Neal Baer

Neal Baer

Neal Baer, MD, is an award-winning showrunner, television writer/producer, physician, author, and public health advocate.

Baer recently served as executive producer and showrunner of the third season of Designated Survivor. He previously served as executive producer and showrunner for Under the Dome; A Gifted Man; and Law & Order: Special Victims Unit (2000–2011), for which he oversaw all aspects of writing and production. 

Prior to his work on SVU, Baer was executive producer of the Peabody and Emmy Award–winning series ER. A member of the show’s original staff and a writer and producer on the series for seven seasons, he received Emmy and Writers Guild of America nominations as a producer and writer. Baer is an executive producer of the new documentary film Welcome to Chechnya, which won a Special Jury Award at the 2020 Sundance Film Festival.

Baer’s first novel, Kill Switch, co-written with Jonathan Greene, was published in 2012, and the sequel, Kill Again, was published in 2015. Baer also produced the award-winning documentary short Home Is Where You Find It.

Baer is a lecturer at the Yale School of Public Health and Harvard Medical School. Previously, he was clinical professor of preventive medicine at the Keck School of Medicine at the University of Southern California and an adjunct professor in the Department of Community Health at UCLA, where he established the Global Media Center for Social Impact using new media to promote global health. Baer is also a senior fellow at USC’s Annenberg School of Journalism and is a member of the editorial board of Perspectives in Biology and Medicine.

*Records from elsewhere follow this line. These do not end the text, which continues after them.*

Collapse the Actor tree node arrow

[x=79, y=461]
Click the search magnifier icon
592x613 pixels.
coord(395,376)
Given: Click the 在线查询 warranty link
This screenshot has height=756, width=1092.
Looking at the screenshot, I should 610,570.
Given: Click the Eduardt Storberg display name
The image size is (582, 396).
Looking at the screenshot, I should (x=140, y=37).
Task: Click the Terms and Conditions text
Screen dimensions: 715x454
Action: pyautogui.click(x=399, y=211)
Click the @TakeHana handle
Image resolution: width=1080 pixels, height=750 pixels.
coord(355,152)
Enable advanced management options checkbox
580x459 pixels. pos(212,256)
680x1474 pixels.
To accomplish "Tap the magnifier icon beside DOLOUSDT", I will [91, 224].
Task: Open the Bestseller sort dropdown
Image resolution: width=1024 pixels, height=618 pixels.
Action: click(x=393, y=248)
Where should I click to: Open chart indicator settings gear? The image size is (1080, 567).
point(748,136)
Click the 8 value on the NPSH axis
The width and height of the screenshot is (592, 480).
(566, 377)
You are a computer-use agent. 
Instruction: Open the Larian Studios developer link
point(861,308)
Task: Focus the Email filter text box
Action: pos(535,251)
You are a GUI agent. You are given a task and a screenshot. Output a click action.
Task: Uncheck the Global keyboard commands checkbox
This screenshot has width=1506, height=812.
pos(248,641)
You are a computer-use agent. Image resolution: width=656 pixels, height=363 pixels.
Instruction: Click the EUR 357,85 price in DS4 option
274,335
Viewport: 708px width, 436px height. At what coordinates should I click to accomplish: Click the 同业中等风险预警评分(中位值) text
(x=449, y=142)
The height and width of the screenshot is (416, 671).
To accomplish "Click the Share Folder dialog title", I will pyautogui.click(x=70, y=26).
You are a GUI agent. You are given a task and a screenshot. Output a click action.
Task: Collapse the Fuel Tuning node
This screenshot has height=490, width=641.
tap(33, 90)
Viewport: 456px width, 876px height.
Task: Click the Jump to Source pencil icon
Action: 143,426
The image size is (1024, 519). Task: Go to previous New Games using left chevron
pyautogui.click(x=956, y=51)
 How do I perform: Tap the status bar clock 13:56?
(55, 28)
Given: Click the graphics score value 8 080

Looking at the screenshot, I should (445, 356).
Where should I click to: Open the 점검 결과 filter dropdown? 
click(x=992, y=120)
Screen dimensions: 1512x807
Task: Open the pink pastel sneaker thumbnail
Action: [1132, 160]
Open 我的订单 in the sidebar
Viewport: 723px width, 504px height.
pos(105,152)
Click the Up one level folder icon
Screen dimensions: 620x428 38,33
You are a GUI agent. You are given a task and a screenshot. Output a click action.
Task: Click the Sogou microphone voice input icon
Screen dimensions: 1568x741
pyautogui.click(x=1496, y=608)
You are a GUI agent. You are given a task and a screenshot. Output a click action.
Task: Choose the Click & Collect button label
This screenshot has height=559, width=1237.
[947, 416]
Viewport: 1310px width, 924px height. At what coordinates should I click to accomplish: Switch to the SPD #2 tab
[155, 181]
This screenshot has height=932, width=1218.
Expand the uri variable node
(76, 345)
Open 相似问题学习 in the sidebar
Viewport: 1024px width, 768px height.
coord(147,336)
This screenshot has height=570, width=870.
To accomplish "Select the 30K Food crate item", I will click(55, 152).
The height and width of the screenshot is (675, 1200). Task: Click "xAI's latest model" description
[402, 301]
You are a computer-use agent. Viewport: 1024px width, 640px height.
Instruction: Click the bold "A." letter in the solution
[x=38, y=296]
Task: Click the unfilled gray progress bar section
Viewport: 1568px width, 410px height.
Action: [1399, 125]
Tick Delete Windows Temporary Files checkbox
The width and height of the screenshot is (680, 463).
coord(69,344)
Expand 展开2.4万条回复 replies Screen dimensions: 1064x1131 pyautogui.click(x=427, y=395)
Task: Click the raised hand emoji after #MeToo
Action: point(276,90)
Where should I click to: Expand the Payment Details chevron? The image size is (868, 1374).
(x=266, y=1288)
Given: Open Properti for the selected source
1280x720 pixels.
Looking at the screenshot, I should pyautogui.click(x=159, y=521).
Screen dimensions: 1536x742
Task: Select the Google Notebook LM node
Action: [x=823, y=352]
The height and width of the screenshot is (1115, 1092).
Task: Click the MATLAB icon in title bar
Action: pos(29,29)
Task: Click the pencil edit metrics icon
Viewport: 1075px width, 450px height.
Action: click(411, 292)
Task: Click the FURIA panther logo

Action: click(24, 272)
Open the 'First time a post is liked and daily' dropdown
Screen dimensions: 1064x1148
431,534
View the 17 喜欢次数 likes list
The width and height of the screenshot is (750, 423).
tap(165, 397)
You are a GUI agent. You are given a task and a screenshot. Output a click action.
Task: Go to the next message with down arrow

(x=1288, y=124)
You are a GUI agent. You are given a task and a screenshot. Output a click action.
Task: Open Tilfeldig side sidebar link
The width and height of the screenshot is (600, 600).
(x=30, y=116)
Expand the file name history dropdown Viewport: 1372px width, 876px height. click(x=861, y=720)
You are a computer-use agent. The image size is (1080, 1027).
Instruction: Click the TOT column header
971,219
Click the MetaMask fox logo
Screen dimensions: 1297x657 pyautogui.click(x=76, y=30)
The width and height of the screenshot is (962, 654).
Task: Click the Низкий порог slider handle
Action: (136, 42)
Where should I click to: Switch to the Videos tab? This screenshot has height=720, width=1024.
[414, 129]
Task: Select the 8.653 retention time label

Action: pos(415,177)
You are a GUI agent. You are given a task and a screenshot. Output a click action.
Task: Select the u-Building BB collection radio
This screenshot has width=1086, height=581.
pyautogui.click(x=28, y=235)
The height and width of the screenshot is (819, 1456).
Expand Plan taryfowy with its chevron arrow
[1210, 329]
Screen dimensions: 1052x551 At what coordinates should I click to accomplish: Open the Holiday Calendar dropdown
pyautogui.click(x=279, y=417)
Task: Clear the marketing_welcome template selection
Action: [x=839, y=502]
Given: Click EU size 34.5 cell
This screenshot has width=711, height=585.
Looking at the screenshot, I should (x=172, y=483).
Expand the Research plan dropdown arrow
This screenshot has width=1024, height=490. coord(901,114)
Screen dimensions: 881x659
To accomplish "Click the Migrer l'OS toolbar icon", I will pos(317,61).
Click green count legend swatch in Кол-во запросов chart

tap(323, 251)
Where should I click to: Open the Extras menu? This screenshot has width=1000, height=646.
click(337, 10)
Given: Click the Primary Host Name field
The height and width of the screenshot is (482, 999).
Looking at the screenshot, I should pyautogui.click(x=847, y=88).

Baer received the Valentine Davies Award in 2004 from the Writers Guild of America for “public service efforts in both the entertainment industry and the community at large, bringing dignity to and raising the standard for writers everywhere.” He has received the Special Individual Achievement Award from the Media Project; the Leadership Award from NOFAS; the Loop Award from Lupus LA for educating the public about lupus and autoimmune diseases; the Socially Responsible Medicine Award from Physicians for Social Responsibility for “accomplishment in crafting compelling health messages;” and the Feminist Majority Foundation Award for promoting global women’s rights on television.